== The request ==
Count the lines in the entries below that contain the word "with", and give only the number.

== Material for the task ==
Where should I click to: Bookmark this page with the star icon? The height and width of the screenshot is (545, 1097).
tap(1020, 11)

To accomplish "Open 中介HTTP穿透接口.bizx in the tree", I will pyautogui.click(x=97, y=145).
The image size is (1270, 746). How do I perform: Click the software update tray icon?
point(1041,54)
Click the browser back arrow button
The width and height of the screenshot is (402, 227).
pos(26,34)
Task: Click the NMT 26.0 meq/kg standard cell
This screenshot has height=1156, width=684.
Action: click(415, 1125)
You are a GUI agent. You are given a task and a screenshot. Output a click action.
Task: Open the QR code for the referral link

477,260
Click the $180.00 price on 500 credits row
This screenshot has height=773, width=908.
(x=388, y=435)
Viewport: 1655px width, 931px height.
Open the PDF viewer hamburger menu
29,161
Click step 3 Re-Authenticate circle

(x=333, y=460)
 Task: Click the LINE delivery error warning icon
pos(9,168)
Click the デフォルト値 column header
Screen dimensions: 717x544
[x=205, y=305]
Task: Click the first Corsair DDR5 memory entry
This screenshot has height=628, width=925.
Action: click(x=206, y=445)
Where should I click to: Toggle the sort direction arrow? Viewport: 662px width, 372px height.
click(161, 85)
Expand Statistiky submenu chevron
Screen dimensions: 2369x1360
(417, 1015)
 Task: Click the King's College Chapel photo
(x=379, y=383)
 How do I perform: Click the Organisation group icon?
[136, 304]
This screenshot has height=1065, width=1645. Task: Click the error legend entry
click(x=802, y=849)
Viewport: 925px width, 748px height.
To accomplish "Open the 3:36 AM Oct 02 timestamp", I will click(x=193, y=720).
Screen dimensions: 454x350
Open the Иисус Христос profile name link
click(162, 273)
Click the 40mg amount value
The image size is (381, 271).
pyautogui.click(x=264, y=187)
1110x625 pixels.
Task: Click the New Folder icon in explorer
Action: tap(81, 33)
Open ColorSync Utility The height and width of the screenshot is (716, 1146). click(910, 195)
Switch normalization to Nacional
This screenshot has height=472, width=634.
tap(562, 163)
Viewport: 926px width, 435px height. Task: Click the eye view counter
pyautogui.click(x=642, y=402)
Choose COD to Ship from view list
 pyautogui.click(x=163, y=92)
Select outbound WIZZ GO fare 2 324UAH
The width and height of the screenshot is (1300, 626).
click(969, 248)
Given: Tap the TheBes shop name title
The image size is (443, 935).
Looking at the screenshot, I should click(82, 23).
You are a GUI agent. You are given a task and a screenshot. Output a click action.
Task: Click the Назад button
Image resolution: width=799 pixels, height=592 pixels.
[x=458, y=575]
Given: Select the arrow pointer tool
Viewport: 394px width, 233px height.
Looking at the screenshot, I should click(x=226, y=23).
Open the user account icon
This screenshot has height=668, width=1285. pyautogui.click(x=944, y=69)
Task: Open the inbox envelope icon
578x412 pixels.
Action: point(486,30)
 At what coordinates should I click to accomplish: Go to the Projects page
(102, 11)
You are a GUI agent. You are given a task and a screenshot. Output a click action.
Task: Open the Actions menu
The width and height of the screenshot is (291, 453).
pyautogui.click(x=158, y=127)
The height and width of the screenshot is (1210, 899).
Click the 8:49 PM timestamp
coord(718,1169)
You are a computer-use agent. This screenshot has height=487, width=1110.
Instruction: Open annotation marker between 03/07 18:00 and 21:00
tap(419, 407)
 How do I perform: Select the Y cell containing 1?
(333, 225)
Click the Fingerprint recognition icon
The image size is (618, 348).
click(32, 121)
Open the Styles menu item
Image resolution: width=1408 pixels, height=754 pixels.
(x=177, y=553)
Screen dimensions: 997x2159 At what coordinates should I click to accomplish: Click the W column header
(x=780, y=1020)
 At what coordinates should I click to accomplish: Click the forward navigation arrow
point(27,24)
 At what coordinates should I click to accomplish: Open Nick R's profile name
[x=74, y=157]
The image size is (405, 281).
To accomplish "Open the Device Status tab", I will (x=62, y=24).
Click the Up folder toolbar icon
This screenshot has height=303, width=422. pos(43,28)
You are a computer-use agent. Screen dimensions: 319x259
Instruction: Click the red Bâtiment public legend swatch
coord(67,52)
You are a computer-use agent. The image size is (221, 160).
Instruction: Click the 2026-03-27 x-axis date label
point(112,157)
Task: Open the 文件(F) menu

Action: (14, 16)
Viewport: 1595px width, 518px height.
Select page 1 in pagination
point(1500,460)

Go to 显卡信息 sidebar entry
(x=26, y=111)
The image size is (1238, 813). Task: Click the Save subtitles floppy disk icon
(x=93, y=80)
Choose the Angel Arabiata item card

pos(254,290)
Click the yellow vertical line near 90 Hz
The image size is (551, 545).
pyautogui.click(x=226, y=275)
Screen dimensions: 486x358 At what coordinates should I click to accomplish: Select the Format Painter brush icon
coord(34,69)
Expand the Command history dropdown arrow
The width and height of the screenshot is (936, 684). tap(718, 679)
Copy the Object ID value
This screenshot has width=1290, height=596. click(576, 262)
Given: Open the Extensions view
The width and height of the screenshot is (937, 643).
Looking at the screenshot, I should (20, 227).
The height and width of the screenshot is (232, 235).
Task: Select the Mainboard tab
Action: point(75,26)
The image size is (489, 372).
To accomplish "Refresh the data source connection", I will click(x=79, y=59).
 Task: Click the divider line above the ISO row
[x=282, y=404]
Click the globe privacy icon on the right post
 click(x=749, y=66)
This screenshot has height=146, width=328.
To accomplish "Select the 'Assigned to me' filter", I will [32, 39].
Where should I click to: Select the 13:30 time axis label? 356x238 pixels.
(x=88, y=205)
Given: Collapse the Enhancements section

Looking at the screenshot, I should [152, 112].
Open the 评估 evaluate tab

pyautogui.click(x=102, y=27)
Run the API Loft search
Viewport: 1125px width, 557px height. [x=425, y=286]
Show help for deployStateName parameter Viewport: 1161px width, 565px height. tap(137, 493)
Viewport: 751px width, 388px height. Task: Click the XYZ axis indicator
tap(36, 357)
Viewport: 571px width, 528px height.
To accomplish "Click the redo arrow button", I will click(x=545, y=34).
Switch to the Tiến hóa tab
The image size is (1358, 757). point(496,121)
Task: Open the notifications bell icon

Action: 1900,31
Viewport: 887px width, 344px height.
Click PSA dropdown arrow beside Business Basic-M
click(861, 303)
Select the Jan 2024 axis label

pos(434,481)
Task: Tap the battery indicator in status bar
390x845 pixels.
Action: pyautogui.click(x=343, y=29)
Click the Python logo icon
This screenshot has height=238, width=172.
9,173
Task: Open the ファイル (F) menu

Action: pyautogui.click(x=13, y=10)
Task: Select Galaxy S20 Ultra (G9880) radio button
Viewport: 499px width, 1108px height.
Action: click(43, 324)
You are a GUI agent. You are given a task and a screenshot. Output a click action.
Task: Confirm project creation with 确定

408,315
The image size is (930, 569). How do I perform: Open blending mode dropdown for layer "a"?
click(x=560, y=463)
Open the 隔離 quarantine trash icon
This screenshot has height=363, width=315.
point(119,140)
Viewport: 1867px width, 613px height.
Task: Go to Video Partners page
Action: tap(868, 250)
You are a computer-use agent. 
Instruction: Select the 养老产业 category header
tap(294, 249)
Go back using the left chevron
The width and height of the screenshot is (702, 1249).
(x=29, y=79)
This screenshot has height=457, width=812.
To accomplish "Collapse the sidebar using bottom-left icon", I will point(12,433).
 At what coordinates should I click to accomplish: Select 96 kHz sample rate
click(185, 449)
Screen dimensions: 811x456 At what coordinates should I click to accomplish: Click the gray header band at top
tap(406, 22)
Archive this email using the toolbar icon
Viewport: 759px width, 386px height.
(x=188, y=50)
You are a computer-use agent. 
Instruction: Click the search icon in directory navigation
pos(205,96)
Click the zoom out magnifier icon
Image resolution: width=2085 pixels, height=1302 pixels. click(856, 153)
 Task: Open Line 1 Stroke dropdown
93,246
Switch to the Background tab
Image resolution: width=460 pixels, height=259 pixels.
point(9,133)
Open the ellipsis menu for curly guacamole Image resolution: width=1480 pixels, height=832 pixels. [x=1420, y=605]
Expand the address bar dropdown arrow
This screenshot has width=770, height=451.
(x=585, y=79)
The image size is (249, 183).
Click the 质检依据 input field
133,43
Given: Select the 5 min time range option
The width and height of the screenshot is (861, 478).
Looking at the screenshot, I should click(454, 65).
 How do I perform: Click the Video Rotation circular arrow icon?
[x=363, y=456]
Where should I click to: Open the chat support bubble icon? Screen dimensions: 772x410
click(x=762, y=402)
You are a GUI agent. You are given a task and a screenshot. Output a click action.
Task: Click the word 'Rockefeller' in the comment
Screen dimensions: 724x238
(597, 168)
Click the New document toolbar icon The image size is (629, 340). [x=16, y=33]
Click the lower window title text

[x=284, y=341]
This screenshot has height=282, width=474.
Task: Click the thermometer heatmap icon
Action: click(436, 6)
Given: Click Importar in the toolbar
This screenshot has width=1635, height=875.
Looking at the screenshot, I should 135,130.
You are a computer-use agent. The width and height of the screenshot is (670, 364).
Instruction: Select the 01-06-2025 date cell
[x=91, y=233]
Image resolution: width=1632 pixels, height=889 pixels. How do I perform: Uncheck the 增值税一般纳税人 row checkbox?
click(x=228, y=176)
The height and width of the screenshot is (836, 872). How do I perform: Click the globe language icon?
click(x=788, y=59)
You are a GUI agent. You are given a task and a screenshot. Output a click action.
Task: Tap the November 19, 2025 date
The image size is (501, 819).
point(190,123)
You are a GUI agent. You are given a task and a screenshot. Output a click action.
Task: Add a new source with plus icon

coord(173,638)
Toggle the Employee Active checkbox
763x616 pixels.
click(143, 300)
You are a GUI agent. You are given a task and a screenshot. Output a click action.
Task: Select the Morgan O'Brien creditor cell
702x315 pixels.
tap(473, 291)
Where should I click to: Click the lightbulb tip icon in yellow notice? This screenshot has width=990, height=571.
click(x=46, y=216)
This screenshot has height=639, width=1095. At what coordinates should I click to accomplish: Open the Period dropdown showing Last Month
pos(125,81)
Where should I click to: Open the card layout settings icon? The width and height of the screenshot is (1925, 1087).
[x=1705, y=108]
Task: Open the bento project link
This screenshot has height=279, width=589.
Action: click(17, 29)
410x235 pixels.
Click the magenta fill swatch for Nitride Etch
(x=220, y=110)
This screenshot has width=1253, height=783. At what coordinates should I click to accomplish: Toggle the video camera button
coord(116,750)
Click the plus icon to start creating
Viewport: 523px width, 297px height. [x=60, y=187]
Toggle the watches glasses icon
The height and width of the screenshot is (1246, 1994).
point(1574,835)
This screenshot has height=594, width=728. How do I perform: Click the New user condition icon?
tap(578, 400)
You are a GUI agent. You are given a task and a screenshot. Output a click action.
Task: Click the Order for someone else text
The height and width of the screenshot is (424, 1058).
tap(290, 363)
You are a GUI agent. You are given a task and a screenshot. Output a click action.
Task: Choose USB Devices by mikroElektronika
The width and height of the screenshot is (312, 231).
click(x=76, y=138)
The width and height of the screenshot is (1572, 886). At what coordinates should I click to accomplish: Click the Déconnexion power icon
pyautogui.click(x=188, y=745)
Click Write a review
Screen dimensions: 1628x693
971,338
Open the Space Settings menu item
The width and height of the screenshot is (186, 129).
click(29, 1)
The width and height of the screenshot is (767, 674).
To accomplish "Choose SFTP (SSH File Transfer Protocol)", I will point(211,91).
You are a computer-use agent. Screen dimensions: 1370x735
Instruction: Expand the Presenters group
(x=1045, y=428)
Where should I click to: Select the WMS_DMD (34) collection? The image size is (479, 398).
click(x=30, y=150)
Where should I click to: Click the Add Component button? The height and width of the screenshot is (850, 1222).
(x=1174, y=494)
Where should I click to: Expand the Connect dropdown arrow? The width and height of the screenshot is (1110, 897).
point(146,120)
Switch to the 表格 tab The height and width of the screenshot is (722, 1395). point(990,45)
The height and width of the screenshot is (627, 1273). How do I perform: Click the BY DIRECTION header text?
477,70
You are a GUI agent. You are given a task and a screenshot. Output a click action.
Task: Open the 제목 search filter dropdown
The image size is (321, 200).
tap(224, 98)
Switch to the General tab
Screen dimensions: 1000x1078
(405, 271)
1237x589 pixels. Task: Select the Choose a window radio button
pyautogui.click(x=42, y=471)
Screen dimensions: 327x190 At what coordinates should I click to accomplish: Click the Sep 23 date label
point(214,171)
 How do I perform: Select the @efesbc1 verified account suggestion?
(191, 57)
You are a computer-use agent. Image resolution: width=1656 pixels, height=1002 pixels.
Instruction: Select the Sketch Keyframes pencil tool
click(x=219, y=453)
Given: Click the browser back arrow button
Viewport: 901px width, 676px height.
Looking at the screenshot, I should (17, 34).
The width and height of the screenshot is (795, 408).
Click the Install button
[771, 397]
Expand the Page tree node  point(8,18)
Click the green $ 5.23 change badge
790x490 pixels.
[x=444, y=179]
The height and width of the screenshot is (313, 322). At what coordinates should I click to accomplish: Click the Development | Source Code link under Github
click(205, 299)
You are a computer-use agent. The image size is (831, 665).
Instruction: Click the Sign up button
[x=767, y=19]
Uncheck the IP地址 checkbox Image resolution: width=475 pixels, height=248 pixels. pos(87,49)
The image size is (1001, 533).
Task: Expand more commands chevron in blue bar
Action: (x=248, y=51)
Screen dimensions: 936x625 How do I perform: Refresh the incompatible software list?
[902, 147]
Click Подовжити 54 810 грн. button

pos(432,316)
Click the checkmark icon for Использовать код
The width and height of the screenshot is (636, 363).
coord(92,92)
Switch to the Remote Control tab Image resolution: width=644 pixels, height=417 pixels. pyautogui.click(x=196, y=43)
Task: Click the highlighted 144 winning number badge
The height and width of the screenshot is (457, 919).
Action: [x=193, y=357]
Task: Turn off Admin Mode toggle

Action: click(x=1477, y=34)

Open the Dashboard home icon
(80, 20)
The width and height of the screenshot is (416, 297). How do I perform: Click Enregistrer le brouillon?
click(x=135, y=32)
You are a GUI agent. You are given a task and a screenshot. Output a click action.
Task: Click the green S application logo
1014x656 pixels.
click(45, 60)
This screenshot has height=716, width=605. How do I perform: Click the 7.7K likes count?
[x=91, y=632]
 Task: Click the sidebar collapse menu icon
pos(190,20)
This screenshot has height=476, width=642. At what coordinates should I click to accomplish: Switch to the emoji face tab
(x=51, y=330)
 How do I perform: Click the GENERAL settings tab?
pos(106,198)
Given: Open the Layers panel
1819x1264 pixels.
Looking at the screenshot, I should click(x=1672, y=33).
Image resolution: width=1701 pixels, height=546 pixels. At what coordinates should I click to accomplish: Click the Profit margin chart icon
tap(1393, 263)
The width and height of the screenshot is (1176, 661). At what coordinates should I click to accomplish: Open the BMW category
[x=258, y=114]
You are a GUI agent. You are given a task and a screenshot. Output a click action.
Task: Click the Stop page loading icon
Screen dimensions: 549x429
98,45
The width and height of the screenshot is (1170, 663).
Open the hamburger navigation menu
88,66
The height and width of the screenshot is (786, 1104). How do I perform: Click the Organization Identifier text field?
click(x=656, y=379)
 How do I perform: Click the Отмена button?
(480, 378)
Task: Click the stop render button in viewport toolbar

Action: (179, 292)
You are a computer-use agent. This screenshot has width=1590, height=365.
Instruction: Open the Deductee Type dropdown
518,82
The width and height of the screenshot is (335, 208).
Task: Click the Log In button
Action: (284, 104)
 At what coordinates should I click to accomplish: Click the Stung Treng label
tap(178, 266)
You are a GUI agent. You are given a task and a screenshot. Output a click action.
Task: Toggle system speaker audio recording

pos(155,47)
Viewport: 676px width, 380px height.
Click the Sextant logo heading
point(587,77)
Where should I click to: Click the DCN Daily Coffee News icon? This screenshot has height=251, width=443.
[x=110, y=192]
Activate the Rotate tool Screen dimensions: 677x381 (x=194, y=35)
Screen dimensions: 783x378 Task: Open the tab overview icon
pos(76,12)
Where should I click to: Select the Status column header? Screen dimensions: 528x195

== Exercise solution ==
3